_STUDY MATERIAL_:
# # #

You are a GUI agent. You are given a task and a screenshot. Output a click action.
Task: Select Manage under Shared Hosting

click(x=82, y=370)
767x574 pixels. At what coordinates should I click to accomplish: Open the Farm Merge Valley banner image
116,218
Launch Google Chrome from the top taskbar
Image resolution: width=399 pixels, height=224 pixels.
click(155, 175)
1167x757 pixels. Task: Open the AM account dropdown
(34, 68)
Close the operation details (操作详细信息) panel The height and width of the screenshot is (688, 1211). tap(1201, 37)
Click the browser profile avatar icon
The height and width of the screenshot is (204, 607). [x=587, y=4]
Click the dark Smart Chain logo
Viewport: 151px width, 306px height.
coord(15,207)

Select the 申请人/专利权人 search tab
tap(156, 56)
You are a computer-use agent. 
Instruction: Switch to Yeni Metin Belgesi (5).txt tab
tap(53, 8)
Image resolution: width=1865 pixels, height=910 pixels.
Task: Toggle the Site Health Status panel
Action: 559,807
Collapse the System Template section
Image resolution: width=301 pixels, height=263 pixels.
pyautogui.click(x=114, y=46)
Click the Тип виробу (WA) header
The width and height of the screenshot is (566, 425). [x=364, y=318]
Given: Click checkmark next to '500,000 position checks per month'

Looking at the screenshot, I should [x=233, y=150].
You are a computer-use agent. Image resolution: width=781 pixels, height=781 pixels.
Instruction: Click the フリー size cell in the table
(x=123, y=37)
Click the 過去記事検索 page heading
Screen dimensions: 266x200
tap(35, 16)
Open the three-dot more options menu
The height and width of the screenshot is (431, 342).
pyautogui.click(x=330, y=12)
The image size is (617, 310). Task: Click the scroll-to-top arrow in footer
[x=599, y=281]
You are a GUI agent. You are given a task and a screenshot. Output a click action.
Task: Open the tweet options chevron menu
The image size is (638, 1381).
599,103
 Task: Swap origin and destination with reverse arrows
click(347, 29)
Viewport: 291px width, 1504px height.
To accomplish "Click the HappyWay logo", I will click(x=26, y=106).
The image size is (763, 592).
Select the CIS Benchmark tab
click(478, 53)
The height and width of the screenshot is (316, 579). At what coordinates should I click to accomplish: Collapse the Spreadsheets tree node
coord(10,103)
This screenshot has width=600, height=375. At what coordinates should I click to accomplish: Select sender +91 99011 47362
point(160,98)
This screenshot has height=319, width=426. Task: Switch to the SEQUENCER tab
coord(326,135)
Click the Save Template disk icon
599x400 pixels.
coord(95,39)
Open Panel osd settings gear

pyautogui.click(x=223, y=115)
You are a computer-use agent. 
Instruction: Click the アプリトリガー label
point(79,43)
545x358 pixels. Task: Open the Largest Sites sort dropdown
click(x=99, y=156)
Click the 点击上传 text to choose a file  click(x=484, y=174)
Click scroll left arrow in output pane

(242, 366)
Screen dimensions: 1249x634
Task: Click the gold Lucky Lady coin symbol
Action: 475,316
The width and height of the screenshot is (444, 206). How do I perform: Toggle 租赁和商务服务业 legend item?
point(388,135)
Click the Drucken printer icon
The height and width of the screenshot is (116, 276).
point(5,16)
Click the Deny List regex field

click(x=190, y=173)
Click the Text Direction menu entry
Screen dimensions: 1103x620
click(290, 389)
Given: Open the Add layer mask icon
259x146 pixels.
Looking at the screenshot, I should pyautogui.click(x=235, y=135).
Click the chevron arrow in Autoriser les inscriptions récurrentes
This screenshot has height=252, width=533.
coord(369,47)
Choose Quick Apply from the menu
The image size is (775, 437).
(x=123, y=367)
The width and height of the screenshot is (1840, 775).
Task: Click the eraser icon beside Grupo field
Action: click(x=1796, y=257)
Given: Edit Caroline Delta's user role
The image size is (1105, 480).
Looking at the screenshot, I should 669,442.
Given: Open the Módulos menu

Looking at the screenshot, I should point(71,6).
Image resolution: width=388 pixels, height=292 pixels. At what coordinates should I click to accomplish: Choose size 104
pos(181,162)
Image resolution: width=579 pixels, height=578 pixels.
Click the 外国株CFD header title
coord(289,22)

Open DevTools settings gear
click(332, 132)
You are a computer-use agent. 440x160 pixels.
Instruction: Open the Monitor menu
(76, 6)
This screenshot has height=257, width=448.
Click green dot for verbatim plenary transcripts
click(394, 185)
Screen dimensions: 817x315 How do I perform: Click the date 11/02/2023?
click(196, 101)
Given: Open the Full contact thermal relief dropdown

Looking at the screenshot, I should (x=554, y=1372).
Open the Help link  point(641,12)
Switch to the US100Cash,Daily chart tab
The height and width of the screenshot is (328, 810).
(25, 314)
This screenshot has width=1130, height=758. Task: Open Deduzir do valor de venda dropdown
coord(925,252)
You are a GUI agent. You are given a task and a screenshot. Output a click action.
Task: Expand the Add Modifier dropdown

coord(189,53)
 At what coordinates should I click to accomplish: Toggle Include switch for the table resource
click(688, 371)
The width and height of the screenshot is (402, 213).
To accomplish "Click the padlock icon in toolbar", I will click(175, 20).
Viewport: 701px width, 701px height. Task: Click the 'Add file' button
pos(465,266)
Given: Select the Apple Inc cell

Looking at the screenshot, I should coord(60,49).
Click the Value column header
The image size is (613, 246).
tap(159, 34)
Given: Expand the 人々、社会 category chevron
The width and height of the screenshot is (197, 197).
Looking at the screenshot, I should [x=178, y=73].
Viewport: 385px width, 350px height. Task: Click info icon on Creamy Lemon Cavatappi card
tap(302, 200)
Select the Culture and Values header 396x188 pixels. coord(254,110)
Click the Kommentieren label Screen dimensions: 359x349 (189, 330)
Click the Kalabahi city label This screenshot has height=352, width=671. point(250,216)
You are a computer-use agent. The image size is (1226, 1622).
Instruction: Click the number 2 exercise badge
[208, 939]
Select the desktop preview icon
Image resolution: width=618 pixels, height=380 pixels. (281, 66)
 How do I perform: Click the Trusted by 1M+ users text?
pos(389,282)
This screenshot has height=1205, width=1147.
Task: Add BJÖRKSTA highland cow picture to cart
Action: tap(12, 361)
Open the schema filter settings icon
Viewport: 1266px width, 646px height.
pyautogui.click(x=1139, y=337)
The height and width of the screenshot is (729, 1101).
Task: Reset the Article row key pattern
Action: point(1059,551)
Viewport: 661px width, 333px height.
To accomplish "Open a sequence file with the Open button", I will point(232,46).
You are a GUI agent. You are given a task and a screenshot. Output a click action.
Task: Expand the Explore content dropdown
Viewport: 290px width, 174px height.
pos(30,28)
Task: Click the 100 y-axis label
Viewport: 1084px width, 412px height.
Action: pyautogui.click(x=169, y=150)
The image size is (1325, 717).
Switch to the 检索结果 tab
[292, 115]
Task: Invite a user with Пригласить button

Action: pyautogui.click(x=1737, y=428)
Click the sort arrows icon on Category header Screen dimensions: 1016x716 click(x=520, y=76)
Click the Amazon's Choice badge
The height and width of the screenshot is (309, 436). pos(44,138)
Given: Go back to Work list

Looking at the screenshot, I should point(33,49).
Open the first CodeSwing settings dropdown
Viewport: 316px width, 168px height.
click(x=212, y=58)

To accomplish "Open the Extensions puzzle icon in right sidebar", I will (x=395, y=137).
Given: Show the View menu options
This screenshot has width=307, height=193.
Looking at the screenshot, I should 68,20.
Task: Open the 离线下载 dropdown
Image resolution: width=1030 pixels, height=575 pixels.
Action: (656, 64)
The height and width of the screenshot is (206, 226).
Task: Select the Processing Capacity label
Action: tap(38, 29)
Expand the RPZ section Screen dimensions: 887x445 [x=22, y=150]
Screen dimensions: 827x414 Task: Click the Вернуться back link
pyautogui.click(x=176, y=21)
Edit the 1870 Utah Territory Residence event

# # #

_WHAT IS EXPECTED_: Write out each entry once more, exactly as it was given.

_OUTPUT FOR THIS TASK_:
You are a GUI agent. You are given a task and a screenshot. Output a click action.
Task: Select Manage under Shared Hosting

click(x=82, y=370)
767x574 pixels. At what coordinates should I click to accomplish: Open the Farm Merge Valley banner image
116,218
Launch Google Chrome from the top taskbar
Image resolution: width=399 pixels, height=224 pixels.
click(155, 175)
1167x757 pixels. Task: Open the AM account dropdown
(34, 68)
Close the operation details (操作详细信息) panel The height and width of the screenshot is (688, 1211). tap(1201, 37)
Click the browser profile avatar icon
The height and width of the screenshot is (204, 607). [x=587, y=4]
Click the dark Smart Chain logo
Viewport: 151px width, 306px height.
coord(15,207)

Select the 申请人/专利权人 search tab
tap(156, 56)
You are a computer-use agent. 
Instruction: Switch to Yeni Metin Belgesi (5).txt tab
tap(53, 8)
Image resolution: width=1865 pixels, height=910 pixels.
Task: Toggle the Site Health Status panel
Action: 559,807
Collapse the System Template section
Image resolution: width=301 pixels, height=263 pixels.
pyautogui.click(x=114, y=46)
Click the Тип виробу (WA) header
The width and height of the screenshot is (566, 425). [x=364, y=318]
Given: Click checkmark next to '500,000 position checks per month'

Looking at the screenshot, I should [x=233, y=150].
You are a computer-use agent. Image resolution: width=781 pixels, height=781 pixels.
Instruction: Click the フリー size cell in the table
(x=123, y=37)
Click the 過去記事検索 page heading
Screen dimensions: 266x200
tap(35, 16)
Open the three-dot more options menu
The height and width of the screenshot is (431, 342).
pyautogui.click(x=330, y=12)
The image size is (617, 310). Task: Click the scroll-to-top arrow in footer
[x=599, y=281]
You are a GUI agent. You are given a task and a screenshot. Output a click action.
Task: Open the tweet options chevron menu
The image size is (638, 1381).
599,103
 Task: Swap origin and destination with reverse arrows
click(347, 29)
Viewport: 291px width, 1504px height.
To accomplish "Click the HappyWay logo", I will click(x=26, y=106).
The image size is (763, 592).
Select the CIS Benchmark tab
click(478, 53)
The height and width of the screenshot is (316, 579). At what coordinates should I click to accomplish: Collapse the Spreadsheets tree node
coord(10,103)
This screenshot has width=600, height=375. At what coordinates should I click to accomplish: Select sender +91 99011 47362
point(160,98)
This screenshot has height=319, width=426. Task: Switch to the SEQUENCER tab
coord(326,135)
Click the Save Template disk icon
599x400 pixels.
coord(95,39)
Open Panel osd settings gear

pyautogui.click(x=223, y=115)
You are a computer-use agent. 
Instruction: Click the アプリトリガー label
point(79,43)
545x358 pixels. Task: Open the Largest Sites sort dropdown
click(x=99, y=156)
Click the 点击上传 text to choose a file  click(x=484, y=174)
Click scroll left arrow in output pane

(242, 366)
Screen dimensions: 1249x634
Task: Click the gold Lucky Lady coin symbol
Action: 475,316
The width and height of the screenshot is (444, 206). How do I perform: Toggle 租赁和商务服务业 legend item?
point(388,135)
Click the Drucken printer icon
The height and width of the screenshot is (116, 276).
point(5,16)
Click the Deny List regex field

click(x=190, y=173)
Click the Text Direction menu entry
Screen dimensions: 1103x620
click(290, 389)
Given: Open the Add layer mask icon
259x146 pixels.
Looking at the screenshot, I should pyautogui.click(x=235, y=135).
Click the chevron arrow in Autoriser les inscriptions récurrentes
This screenshot has height=252, width=533.
coord(369,47)
Choose Quick Apply from the menu
The image size is (775, 437).
(x=123, y=367)
The width and height of the screenshot is (1840, 775).
Task: Click the eraser icon beside Grupo field
Action: click(x=1796, y=257)
Given: Edit Caroline Delta's user role
The image size is (1105, 480).
Looking at the screenshot, I should 669,442.
Given: Open the Módulos menu

Looking at the screenshot, I should point(71,6).
Image resolution: width=388 pixels, height=292 pixels. At what coordinates should I click to accomplish: Choose size 104
pos(181,162)
Image resolution: width=579 pixels, height=578 pixels.
Click the 外国株CFD header title
coord(289,22)

Open DevTools settings gear
click(332, 132)
You are a computer-use agent. 440x160 pixels.
Instruction: Open the Monitor menu
(76, 6)
This screenshot has height=257, width=448.
Click green dot for verbatim plenary transcripts
click(394, 185)
Screen dimensions: 817x315 How do I perform: Click the date 11/02/2023?
click(196, 101)
Given: Open the Full contact thermal relief dropdown

Looking at the screenshot, I should (x=554, y=1372).
Open the Help link  point(641,12)
Switch to the US100Cash,Daily chart tab
The height and width of the screenshot is (328, 810).
(25, 314)
This screenshot has width=1130, height=758. Task: Open Deduzir do valor de venda dropdown
coord(925,252)
You are a GUI agent. You are given a task and a screenshot. Output a click action.
Task: Expand the Add Modifier dropdown

coord(189,53)
 At what coordinates should I click to accomplish: Toggle Include switch for the table resource
click(688, 371)
The width and height of the screenshot is (402, 213).
To accomplish "Click the padlock icon in toolbar", I will click(175, 20).
Viewport: 701px width, 701px height. Task: Click the 'Add file' button
pos(465,266)
Given: Select the Apple Inc cell

Looking at the screenshot, I should coord(60,49).
Click the Value column header
The image size is (613, 246).
tap(159, 34)
Given: Expand the 人々、社会 category chevron
The width and height of the screenshot is (197, 197).
Looking at the screenshot, I should [x=178, y=73].
Viewport: 385px width, 350px height. Task: Click info icon on Creamy Lemon Cavatappi card
tap(302, 200)
Select the Culture and Values header 396x188 pixels. coord(254,110)
Click the Kommentieren label Screen dimensions: 359x349 (189, 330)
Click the Kalabahi city label This screenshot has height=352, width=671. point(250,216)
You are a computer-use agent. The image size is (1226, 1622).
Instruction: Click the number 2 exercise badge
[208, 939]
Select the desktop preview icon
Image resolution: width=618 pixels, height=380 pixels. (281, 66)
 How do I perform: Click the Trusted by 1M+ users text?
pos(389,282)
This screenshot has height=1205, width=1147.
Task: Add BJÖRKSTA highland cow picture to cart
Action: tap(12, 361)
Open the schema filter settings icon
Viewport: 1266px width, 646px height.
pyautogui.click(x=1139, y=337)
The height and width of the screenshot is (729, 1101).
Task: Reset the Article row key pattern
Action: point(1059,551)
Viewport: 661px width, 333px height.
To accomplish "Open a sequence file with the Open button", I will point(232,46).
You are a GUI agent. You are given a task and a screenshot. Output a click action.
Task: Expand the Explore content dropdown
Viewport: 290px width, 174px height.
pos(30,28)
Task: Click the 100 y-axis label
Viewport: 1084px width, 412px height.
Action: pyautogui.click(x=169, y=150)
The image size is (1325, 717).
Switch to the 检索结果 tab
[292, 115]
Task: Invite a user with Пригласить button

Action: pyautogui.click(x=1737, y=428)
Click the sort arrows icon on Category header Screen dimensions: 1016x716 click(x=520, y=76)
Click the Amazon's Choice badge
The height and width of the screenshot is (309, 436). pos(44,138)
Given: Go back to Work list

Looking at the screenshot, I should point(33,49).
Open the first CodeSwing settings dropdown
Viewport: 316px width, 168px height.
click(x=212, y=58)

To accomplish "Open the Extensions puzzle icon in right sidebar", I will (x=395, y=137).
Given: Show the View menu options
This screenshot has width=307, height=193.
Looking at the screenshot, I should 68,20.
Task: Open the 离线下载 dropdown
Image resolution: width=1030 pixels, height=575 pixels.
Action: (656, 64)
The height and width of the screenshot is (206, 226).
Task: Select the Processing Capacity label
Action: tap(38, 29)
Expand the RPZ section Screen dimensions: 887x445 [x=22, y=150]
Screen dimensions: 827x414 Task: Click the Вернуться back link
pyautogui.click(x=176, y=21)
Edit the 1870 Utah Territory Residence event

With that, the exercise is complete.